● **Required task**: Reproduce the data verbatim from the line with "Given: Focus the Number field showing 864" up to and including the line with "Looking at the", and leave the pictures out of your answer.

►

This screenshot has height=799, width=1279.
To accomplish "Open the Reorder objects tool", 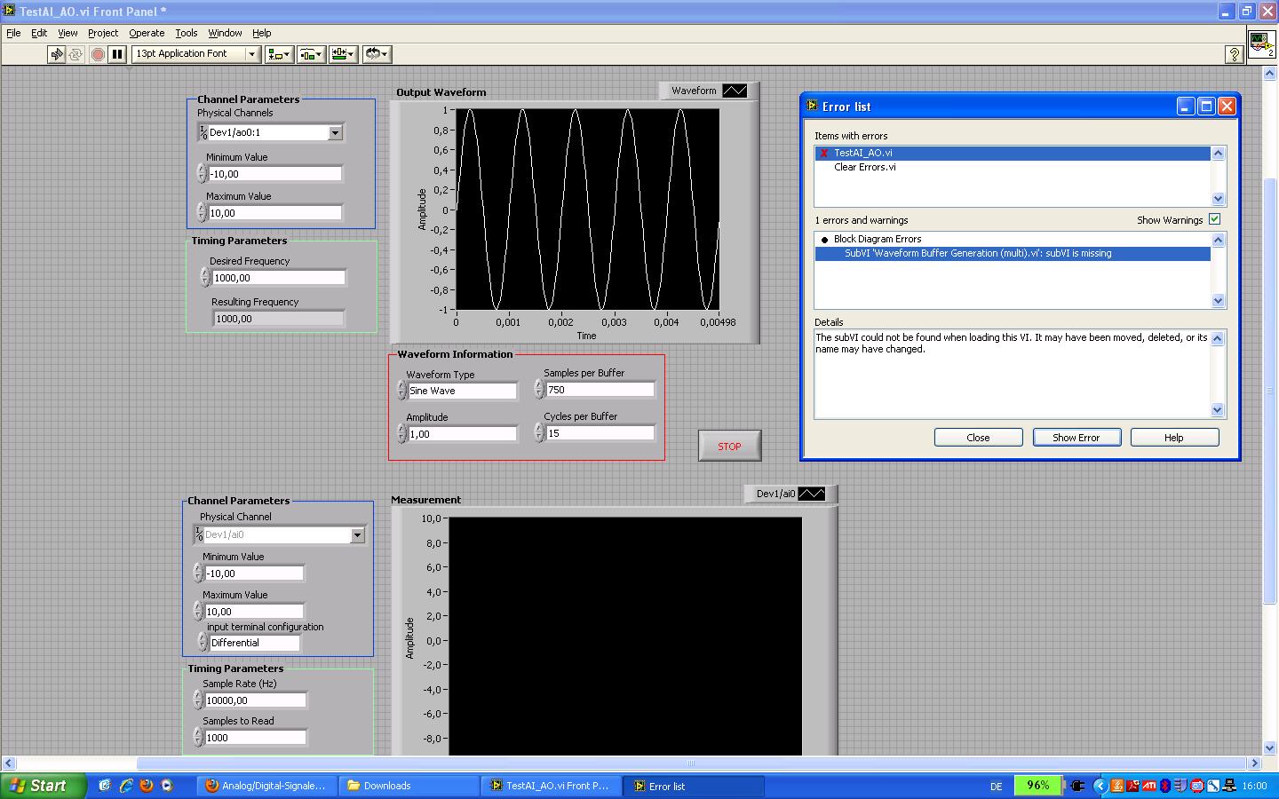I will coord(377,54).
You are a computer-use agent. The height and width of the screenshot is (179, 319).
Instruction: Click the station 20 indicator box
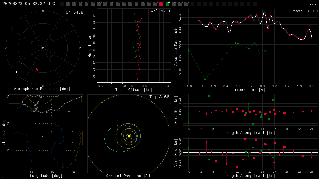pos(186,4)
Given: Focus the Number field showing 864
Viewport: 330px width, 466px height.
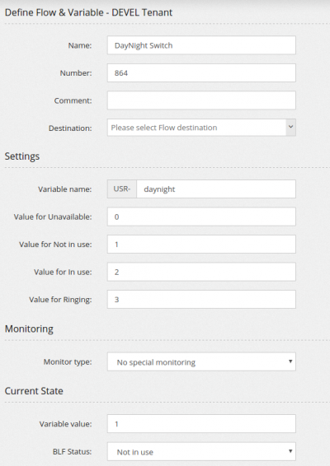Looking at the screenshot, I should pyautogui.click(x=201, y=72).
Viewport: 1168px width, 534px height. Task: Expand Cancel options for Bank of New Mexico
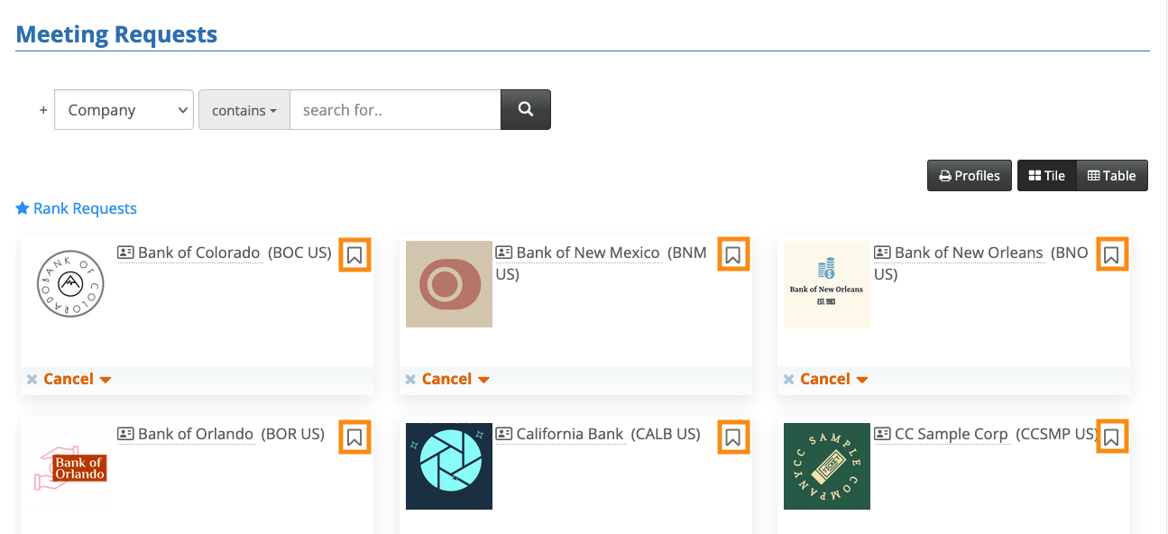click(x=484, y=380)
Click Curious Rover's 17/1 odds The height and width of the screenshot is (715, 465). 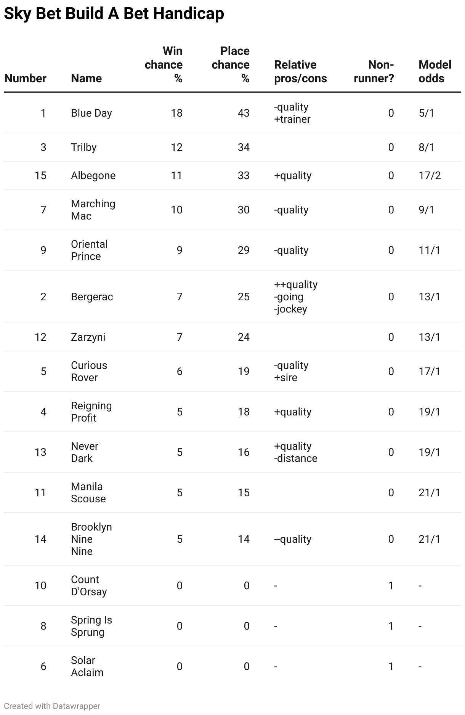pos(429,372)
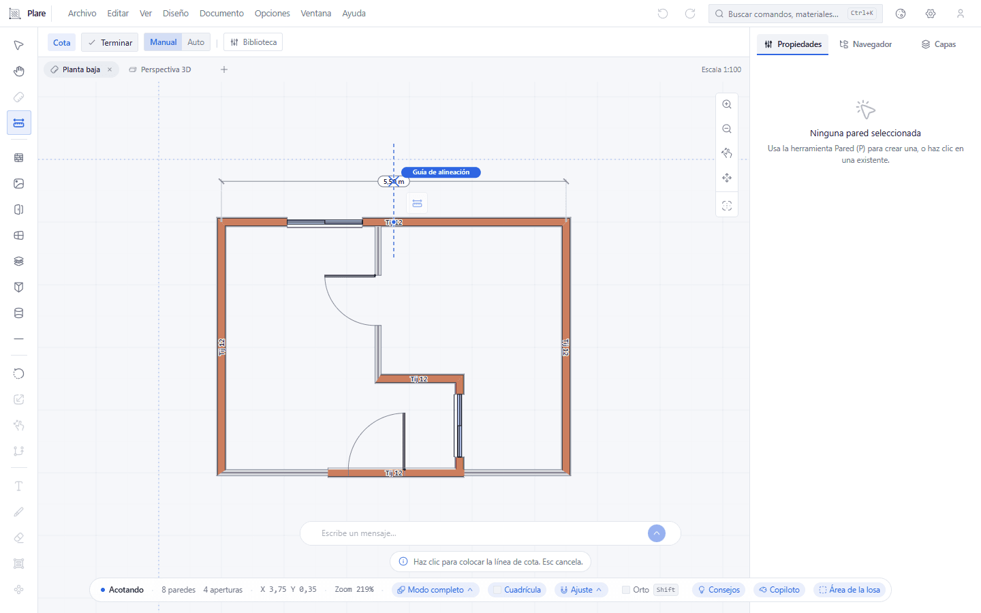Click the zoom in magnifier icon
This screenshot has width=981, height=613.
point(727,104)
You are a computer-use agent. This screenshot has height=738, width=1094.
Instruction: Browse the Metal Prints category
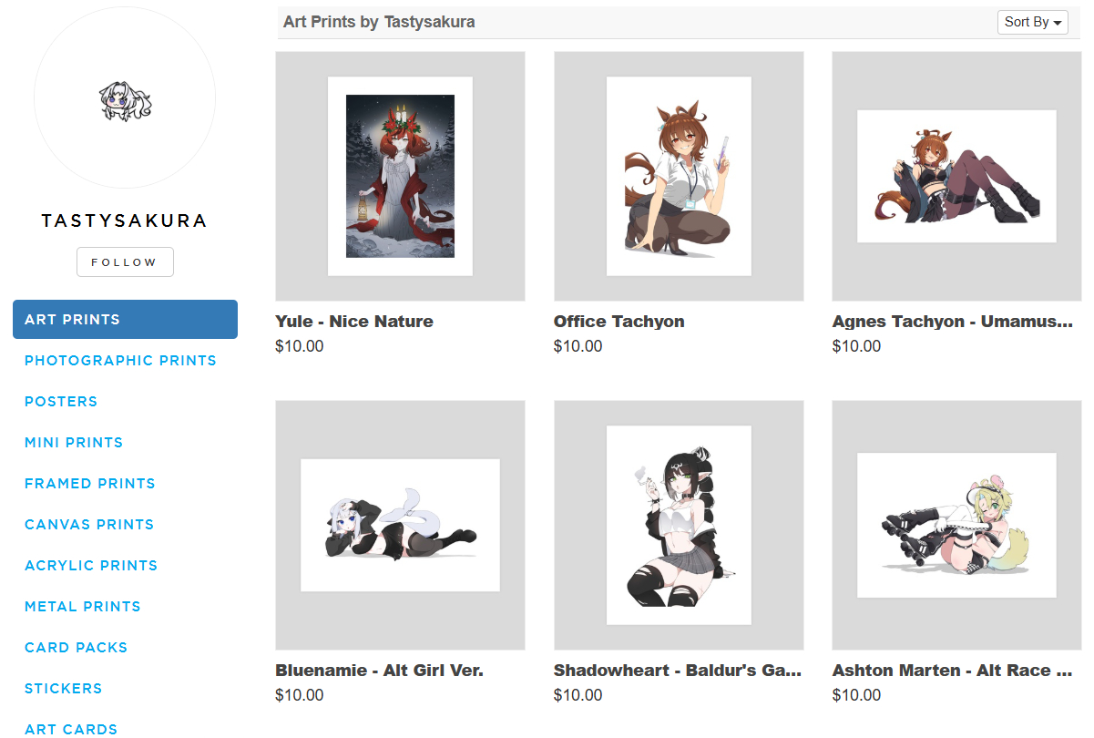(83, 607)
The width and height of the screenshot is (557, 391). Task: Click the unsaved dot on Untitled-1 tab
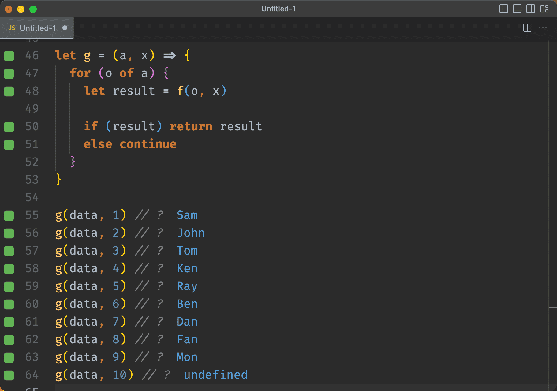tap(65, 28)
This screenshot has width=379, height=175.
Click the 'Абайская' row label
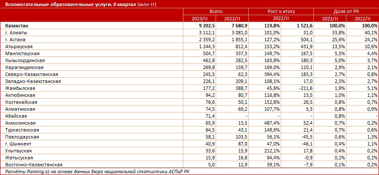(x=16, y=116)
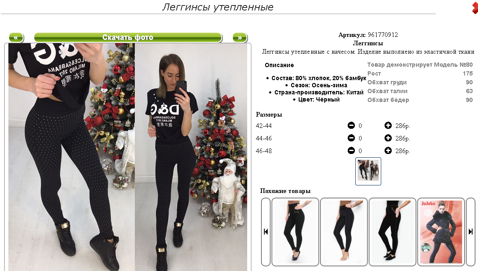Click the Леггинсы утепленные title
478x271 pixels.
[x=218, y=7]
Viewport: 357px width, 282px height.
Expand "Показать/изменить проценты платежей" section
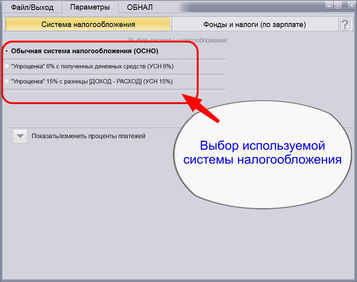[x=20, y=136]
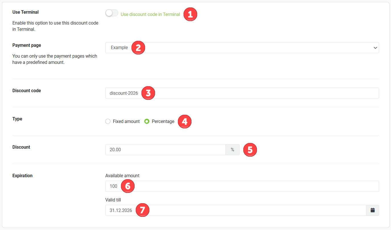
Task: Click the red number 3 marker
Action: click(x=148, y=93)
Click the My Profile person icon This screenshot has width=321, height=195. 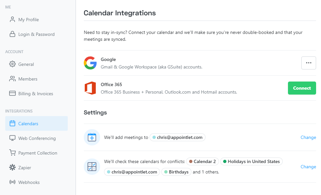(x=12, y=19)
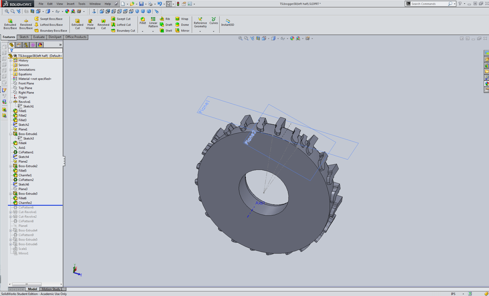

◄

● **Solution to this exercise**:
Given: Focus the Number field showing 864
Viewport: 330px width, 466px height.
Looking at the screenshot, I should pyautogui.click(x=201, y=72).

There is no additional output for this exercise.